[Records to process start]

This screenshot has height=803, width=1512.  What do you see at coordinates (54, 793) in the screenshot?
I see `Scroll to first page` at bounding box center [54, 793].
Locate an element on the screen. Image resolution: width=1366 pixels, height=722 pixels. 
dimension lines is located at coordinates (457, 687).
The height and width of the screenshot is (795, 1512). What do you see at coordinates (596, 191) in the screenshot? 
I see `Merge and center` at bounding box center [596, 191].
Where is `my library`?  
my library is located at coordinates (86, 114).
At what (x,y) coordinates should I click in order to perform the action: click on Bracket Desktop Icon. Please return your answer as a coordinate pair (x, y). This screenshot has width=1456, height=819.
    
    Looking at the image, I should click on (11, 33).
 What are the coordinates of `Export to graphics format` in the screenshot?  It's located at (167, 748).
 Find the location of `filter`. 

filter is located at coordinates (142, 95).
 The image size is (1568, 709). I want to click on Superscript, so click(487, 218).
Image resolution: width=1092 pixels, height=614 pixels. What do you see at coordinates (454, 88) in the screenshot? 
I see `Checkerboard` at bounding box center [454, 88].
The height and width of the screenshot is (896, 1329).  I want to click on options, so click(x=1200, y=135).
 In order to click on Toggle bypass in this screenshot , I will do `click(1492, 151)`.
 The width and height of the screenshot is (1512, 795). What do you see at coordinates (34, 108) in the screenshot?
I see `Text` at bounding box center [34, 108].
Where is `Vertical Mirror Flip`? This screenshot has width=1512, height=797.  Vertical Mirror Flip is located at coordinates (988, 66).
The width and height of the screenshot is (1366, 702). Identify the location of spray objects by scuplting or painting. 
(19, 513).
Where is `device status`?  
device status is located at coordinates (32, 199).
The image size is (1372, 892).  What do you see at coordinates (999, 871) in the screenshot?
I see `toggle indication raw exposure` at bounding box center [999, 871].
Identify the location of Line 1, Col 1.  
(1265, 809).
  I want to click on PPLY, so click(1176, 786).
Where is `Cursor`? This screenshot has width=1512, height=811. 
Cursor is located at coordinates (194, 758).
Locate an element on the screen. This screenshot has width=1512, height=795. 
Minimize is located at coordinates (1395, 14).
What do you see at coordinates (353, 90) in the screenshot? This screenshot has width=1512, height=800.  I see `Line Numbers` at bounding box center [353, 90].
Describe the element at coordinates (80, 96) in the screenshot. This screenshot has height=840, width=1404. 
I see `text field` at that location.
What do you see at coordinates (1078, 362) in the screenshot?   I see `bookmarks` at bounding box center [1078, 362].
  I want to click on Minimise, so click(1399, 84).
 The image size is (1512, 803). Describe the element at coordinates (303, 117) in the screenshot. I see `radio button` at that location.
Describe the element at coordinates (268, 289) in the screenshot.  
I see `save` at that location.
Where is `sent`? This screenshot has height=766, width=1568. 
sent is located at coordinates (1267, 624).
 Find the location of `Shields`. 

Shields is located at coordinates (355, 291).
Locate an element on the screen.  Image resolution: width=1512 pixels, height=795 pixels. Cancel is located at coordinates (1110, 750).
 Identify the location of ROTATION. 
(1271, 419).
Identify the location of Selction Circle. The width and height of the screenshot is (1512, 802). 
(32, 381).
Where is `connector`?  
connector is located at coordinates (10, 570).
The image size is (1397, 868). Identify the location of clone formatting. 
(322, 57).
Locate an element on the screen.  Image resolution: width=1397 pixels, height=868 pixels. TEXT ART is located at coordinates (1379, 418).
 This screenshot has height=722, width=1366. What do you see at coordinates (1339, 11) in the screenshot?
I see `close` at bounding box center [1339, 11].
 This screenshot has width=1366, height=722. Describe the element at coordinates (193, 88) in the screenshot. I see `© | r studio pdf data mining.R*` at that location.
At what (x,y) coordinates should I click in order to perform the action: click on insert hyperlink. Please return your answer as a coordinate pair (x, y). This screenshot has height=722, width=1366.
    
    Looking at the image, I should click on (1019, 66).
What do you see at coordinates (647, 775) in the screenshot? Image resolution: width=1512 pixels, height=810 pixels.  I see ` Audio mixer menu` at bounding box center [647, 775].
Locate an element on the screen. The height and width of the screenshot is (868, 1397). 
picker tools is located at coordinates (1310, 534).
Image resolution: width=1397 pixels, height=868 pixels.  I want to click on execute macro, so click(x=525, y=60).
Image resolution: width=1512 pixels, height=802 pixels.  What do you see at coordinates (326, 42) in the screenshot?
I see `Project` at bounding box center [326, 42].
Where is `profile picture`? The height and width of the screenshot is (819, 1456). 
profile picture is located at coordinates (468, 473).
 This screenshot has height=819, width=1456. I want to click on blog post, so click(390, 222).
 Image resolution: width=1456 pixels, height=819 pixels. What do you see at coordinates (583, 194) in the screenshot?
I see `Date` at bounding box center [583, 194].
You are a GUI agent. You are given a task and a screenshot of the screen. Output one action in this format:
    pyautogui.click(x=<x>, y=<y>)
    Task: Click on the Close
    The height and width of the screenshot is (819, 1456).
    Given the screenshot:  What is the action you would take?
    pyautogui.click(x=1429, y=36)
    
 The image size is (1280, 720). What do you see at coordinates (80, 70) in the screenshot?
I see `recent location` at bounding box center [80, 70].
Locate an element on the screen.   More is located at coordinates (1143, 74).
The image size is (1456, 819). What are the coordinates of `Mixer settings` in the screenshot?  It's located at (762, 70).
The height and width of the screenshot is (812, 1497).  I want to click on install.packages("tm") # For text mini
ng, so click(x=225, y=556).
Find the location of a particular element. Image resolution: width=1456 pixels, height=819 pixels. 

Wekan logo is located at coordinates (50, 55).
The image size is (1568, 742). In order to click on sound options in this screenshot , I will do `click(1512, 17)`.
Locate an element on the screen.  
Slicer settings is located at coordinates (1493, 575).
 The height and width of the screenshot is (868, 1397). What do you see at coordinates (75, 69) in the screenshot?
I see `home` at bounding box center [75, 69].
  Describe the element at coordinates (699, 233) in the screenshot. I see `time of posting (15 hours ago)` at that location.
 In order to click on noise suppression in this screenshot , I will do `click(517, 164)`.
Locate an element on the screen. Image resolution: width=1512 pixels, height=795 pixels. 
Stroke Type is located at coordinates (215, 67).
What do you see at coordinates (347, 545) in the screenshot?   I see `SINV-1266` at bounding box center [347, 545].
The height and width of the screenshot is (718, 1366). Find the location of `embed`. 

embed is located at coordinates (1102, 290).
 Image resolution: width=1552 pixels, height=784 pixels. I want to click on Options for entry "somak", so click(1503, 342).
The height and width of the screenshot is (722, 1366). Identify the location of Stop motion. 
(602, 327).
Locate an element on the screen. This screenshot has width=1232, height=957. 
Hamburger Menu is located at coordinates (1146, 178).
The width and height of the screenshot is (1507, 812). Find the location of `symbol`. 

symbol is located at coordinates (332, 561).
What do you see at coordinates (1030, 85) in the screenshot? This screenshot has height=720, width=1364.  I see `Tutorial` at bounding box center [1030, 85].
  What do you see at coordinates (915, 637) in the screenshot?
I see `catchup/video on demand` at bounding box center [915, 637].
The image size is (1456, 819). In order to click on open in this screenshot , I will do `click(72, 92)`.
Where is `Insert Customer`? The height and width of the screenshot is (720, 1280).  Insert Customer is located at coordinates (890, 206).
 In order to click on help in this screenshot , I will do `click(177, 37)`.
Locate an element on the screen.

[Records to process end]

Written problem » Retype everything from the line containing "The image size is (1456, 819). What" down to the line containing "Wekan logo is", both included, without any changes.

Answer »
The image size is (1456, 819). What are the coordinates of `Mixer settings` in the screenshot?  It's located at (762, 70).
The height and width of the screenshot is (812, 1497).  I want to click on install.packages("tm") # For text mini
ng, so click(x=225, y=556).
Find the location of a particular element. Image resolution: width=1456 pixels, height=819 pixels. 

Wekan logo is located at coordinates (50, 55).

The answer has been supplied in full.